Though these numbers are simply made up to demonstrate the process, you can see that if a seller is forced to sell a new home in the first few years, the competition with other pre-owned homes and the builder can cause them to sell their property at a loss in most markets.  For investors, however, this can be a golden opportunity.  An investor can swoop in and purchase these discounted properties and then cover their costs and even produce income through rents while waiting for the finish out of a subdivision.  During the holding process, it may not even matter if they have to take some losses for a few years while waiting for the property to appreciate, depending upon the amount of equity initially invested.  Then when a subdivision is complete and new home building is not as big a competitive factor, they can sell and take advantage of all the price increases incurred by the builder raising prices and the subdivision adding amenities and landscaping.

Please keep in mind that if you are new to real estate investing there are numerous other variables that need to be considered, and that this is only one of a number of successful strategies for investing.  In Dallas/Fort Worth and North Texas market this is a common recurring them because of the state of the market, but not all real estate markets will work in the same manner.  Should you be interested in investing in a different are please be sure and talk to a local Realtor® who will better understand that particular market.  And remember, when investing, the goal is to make money, not to necessarily have the nicest or 'newest' property on the block.

Comments (3)

Dee Copeland
Copeland Group Realty - Austin, TX
Principal Broker
Good article! Thanks!
Feb 09, 2007 01:15 PM
Fred Price
Wells Fargo Home Mortgage - Orlando, FL
(321) 368-5564 NMLSR ID:506517

The Major problem with the example given is that it doesn't take into consideration the Comps of recent sells that push up the value of the initial buyers.

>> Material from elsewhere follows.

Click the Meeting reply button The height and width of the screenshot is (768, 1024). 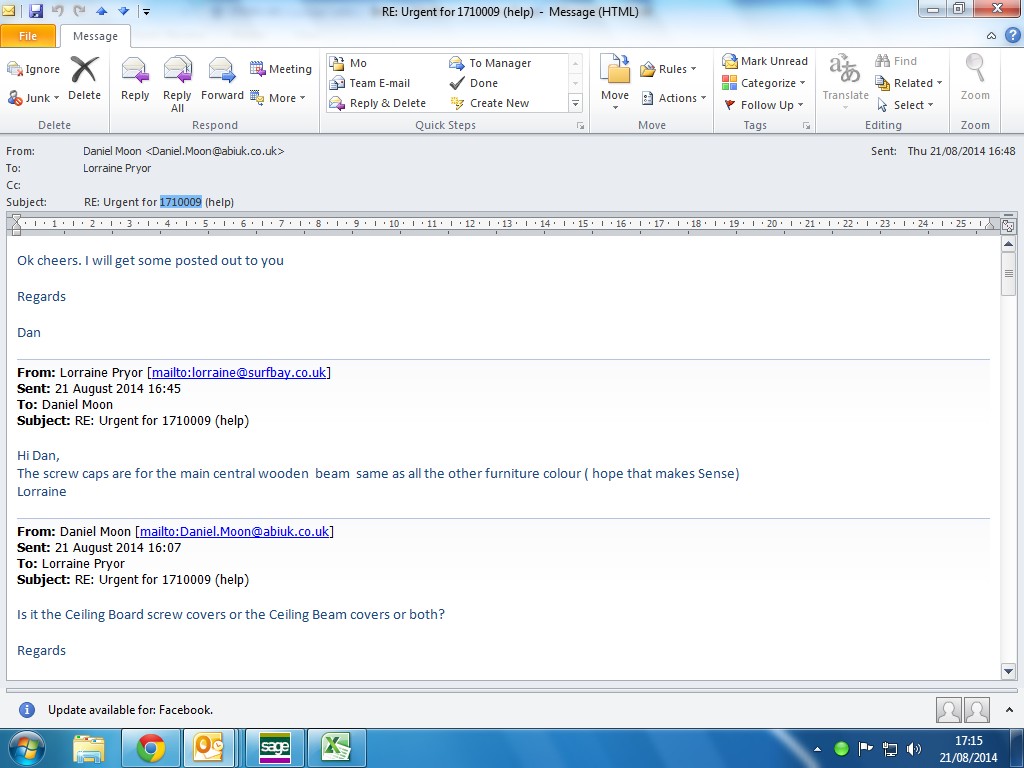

I've lived it and the first ones in - usually benefit as long as the builder doesn't go under and another builder change the price point of the product to complete the project.

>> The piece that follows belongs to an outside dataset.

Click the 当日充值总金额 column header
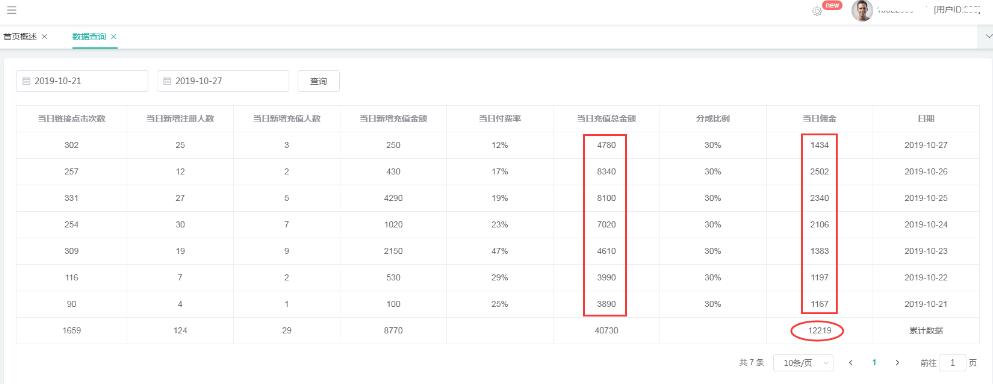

No offense - thats the way I see it.

Still would be interested in working with you - Construction Lending is my forta!  

Apr 03, 2007 11:28 AM
Steven Holcomb
Keller Williams Realty - Plano, TX
Esq. - BBA, JD, GRI


Your point is well taken.  I did not clearly state that there are times at the end of the development of the subdivision that early buyers of new homes can take advantage of all the price increases by the builder.  Where new home owners get hurt is when they have to sell their new home in the early or middle stages of the build out of the subdivision.  This is when the price increases have not yet increased enough to counter the continuing competition of brand new homes.

This is also why almost new homes can be such a bargain.  You get a discount on the front end because of builder competition, but then get all the builder price increases on the back end as the subdivision nears completion.  Thanks for the comment.